私の男 ― 2008年09月29日 13:00
ずっと気になっていた直木賞受賞作の「私の男」。血のつながりを軸に据えた濃密な物語です。現在から過去へ逆行するサスペンスタッチの構成が秀逸で、読み終えてからまた前に戻って読み返してしまいます。各章が違う語り手となって続いていくループ感もよくて、行き場のない絶望的なストーリーでありながら、どんどん引き込まれ、一気に読み切りました。
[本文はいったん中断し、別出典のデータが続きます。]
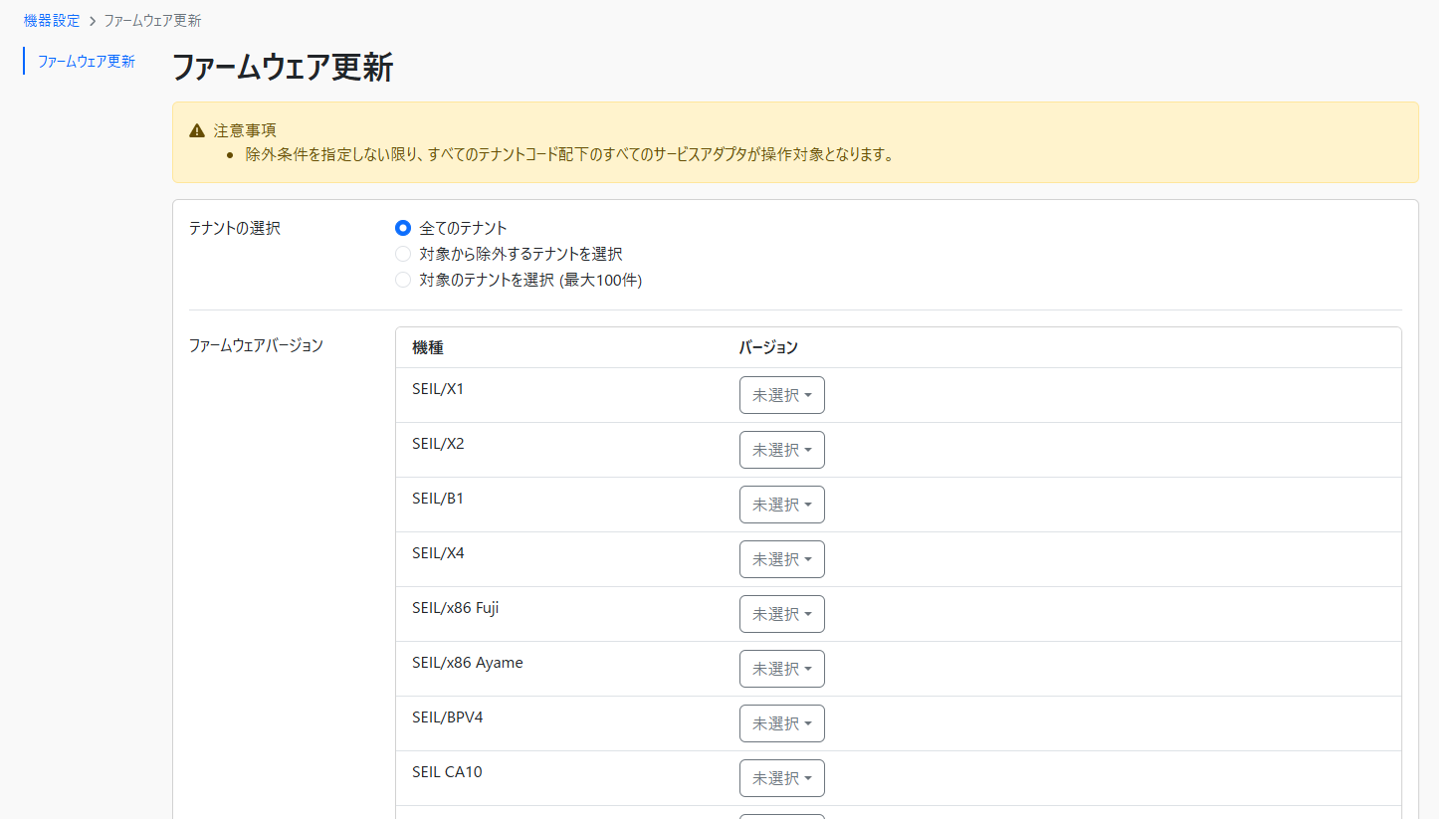Screen dimensions: 1456x819
Task: Click the ファームウェア更新 page heading
Action: (x=283, y=67)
近親相姦というタブーをあつかった小説なので、人によってはかなり抵抗があると思いますが、主人公の花、養父の淳悟が寄り添い、求め合い、おたがいだけがいればいいという壮絶な愛の世界には圧倒的な力があります。決して道を踏み外すことのない人たちとは離れた孤独な魂・・・恵まれた境遇にありながら満たされない花の結婚相手・美郎との対比も光っていました。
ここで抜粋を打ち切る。